╭─ TEXTE À LIRE

Suite à cette affaire il est nommé évêque de Bayeux le 18 août 1753 où il continue à s’intéresser à la formation de ses fidèles en faisant éditer un missel. Mais la politique du parlement est en général favorable aux jansénistes, et hostile aux jésuites. De Rochechouart a de la sympathie pour les jésuites et sa collection possède une trentaine de documents sur la Compagnie de Jésus, surtout en 1763 et 1764 pendant la série d’arrêts défavorables à la Compagnie de Jésus sous la présidence de Armand Thomas Hue de Miromesnil.

J-4-37.
04/07a.

Parmi eux on trouve un des rares documents manuscrits dans la collection qui commence: « Je soussigné pretre religieux de la Compagnie de Jésus declare que je me soumets sincerement au mandement de monseigneur l’archeveque de Paris […] » en date : a Paris ce 21 Xbre. 1753, signé J. S. Jos. Berruyer de la Compagnie de Jésus. On trouve aussi Édit du Roi, concernant la société des Jésuites. Donné à Versailles au mois de Novembre 1764
J-4-02/16.

et concernant la région de Normandie : Arrest de la cour du parlement de Rouen, concernant la vente des biens des ci-devant soi-disant Jésuites, & injonction aux créanciers d’iceux de se présenter dans le délai de six mois, du 21 Juillet 1764.
J-4-37/25.

C’est une période quand il était important d’être au point sur les idées qui étaient acceptables aux autorités et ce n’est as à surprendre qu’on trouve beaucoup d’arrêts interdisant des livres. Les œuvres des philosophes sont considérés « comme scandaleux, contraires à la religion, & aux bonnes mœurs ». Ainsi on trouve en 1746 un Arrest de la cour du parlement, qui condamne deux livres intitulez : l’un, Histoire naturelle de l’âme ; l’autre, Pensées philosophiques, à être lacerez & brûlez par l’exécuteur de la haute justice.
J-4-41/45.

╰─
╭─ ENTRÉES FOURNIES

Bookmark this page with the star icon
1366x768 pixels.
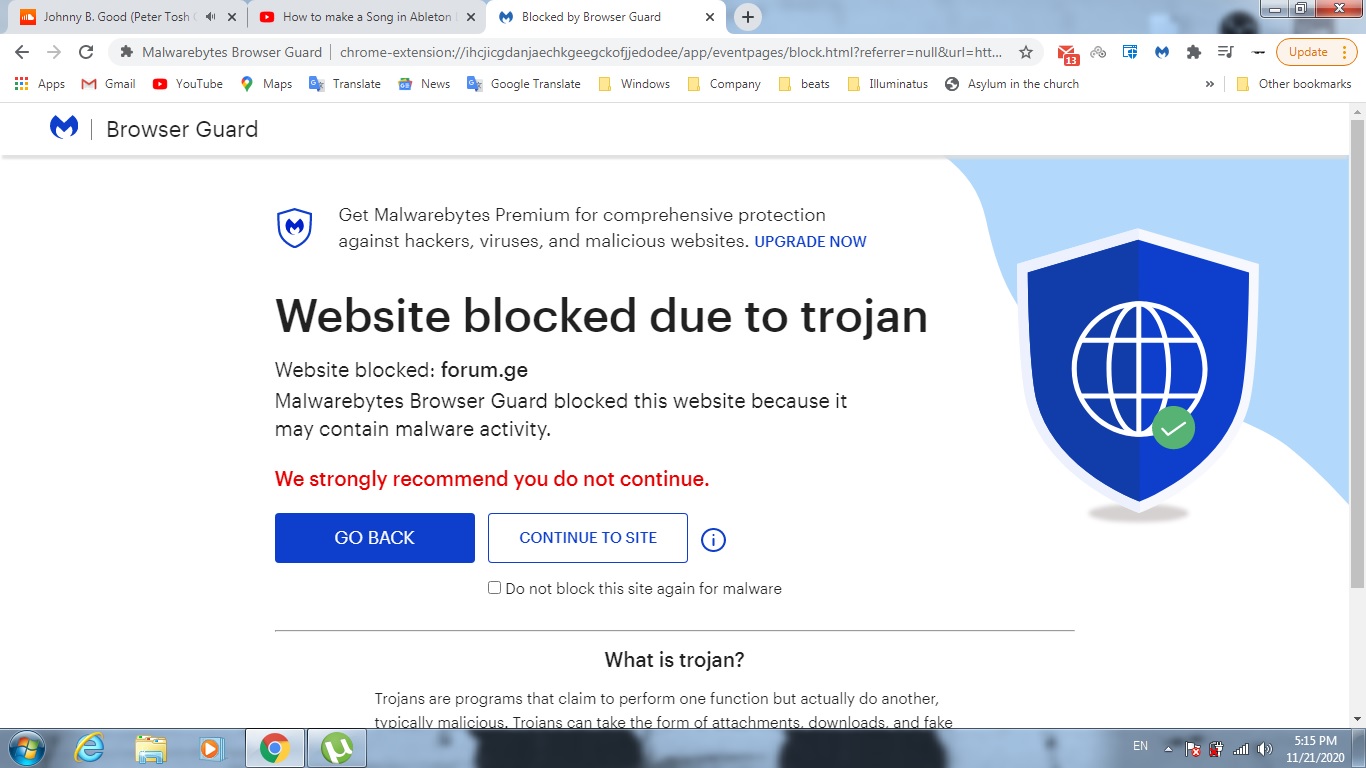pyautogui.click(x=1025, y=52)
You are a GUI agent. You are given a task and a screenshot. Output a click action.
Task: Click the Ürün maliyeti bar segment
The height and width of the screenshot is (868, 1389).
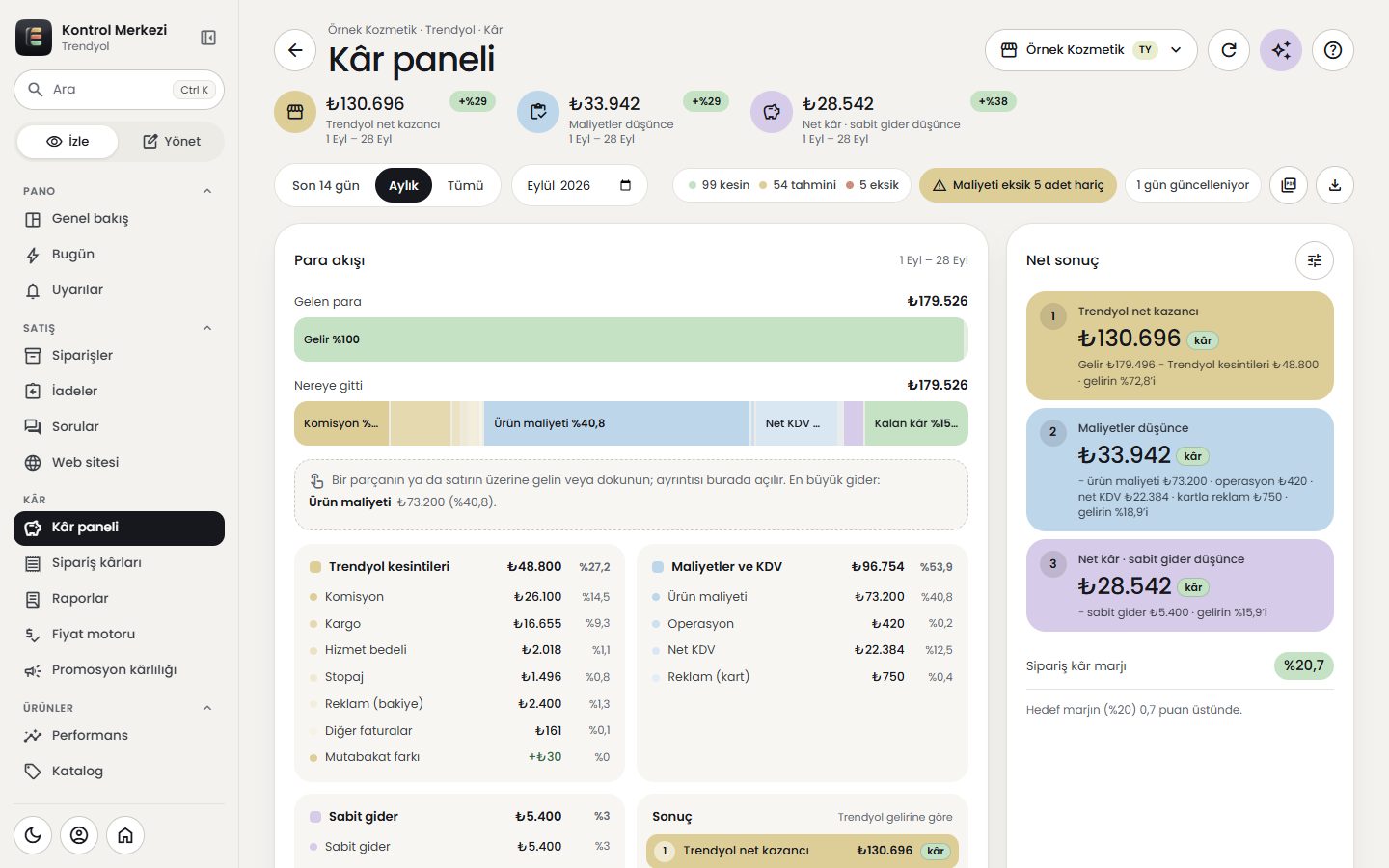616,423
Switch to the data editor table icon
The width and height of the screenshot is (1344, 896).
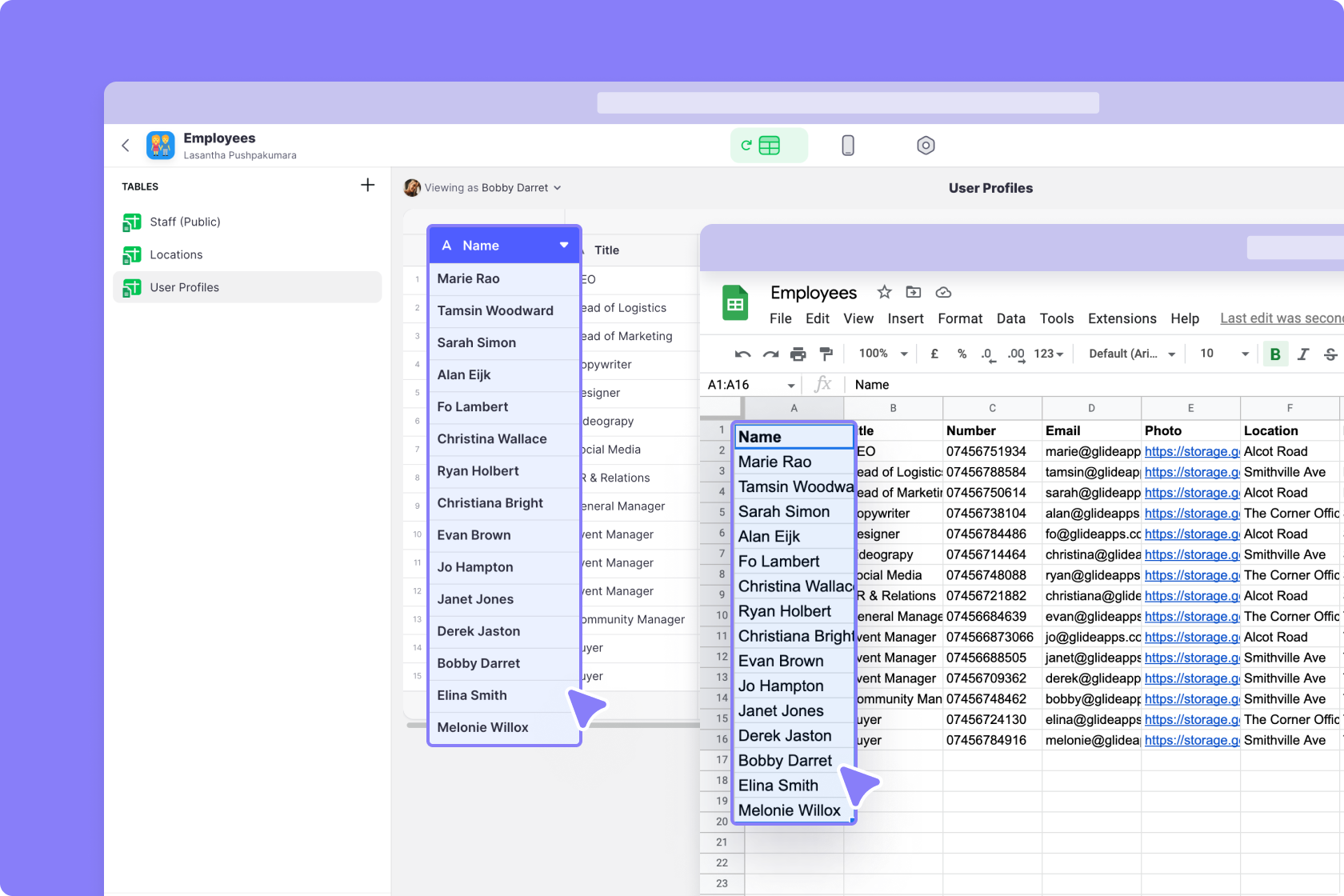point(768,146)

╰─

À FAIRE:
• a. Recopiez le passage du texte sur l'évêque de Bayeux compris entre « Parmi eux on » et « 21 Juillet 1764. », ces deux bornes incluses.
• b. Poursuivez, s'il vous plaît, le texte sur l'évêque de Bayeux à partir de l'endroit où il s'arrête.
Les items ne sont d'aucune utilité pour ce travail.

RÉPONSES DANS L'ORDRE:
• a.
Parmi eux on trouve un des rares documents manuscrits dans la collection qui commence: « Je soussigné pretre religieux de la Compagnie de Jésus declare que je me soumets sincerement au mandement de monseigneur l’archeveque de Paris […] » en date : a Paris ce 21 Xbre. 1753, signé J. S. Jos. Berruyer de la Compagnie de Jésus. On trouve aussi Édit du Roi, concernant la société des Jésuites. Donné à Versailles au mois de Novembre 1764
J-4-02/16.

et concernant la région de Normandie : Arrest de la cour du parlement de Rouen, concernant la vente des biens des ci-devant soi-disant Jésuites, & injonction aux créanciers d’iceux de se présenter dans le délai de six mois, du 21 Juillet 1764.

• b.
Julien Offray de La Mettrie (1709-1751) auteur de l’ Histoire naturelle de l’âme, était un physicien et philosophe, un des premiers matérialistes de l’âge des lumières, et Pensées philosophiques est un des premières œuvres de Denis Diderot. En 1762 on trouve une œuvre encore plus connue prohibée dans un Arrest de la cour du parlement, qui condamne un imprimé ayant pour titre : Emile, ou de l’éducation ; par J. J. Rousseau, imprimé à la Haye …. M. DCC. LXII. à être lacéré & brûlé par l’exécuteur de la haute-justice.
J-4-39/40.

De Rochechouart s’intéresse aux affaires politiques et pendant les années 1740 il est évident dans une série de documents dans le volume Vol. J 4° 38 qu’il suit le progrès des guerres avec intérêt. Par exemple on trouve la Relation de la campagne du Roi de Prusse en Silésie de l’an 1745 et de la bataille de Friedeberg gagnée par le Roi sur l’armée combinée autrichienne & saxonne le 4 de Juin 1745.

J-4-38/14.

La Relation de la prise de Berg-op-Zoom en 1747 est même illustrée par des gravures de la bataille.
J-4-38/34.

Treize années plus tard il ajoute á sa collection le Journal de la campagne de LX. Entre l’armée du Roi aux ordres de monseigneur le maréchal duc de Broglie ; et celle des alliés, commandée par S. A. S. Mgr. le prince Ferdinand de Brunswich, par un officier de dragons, publié en 1761 avec deux cartes.
J-4-38/35.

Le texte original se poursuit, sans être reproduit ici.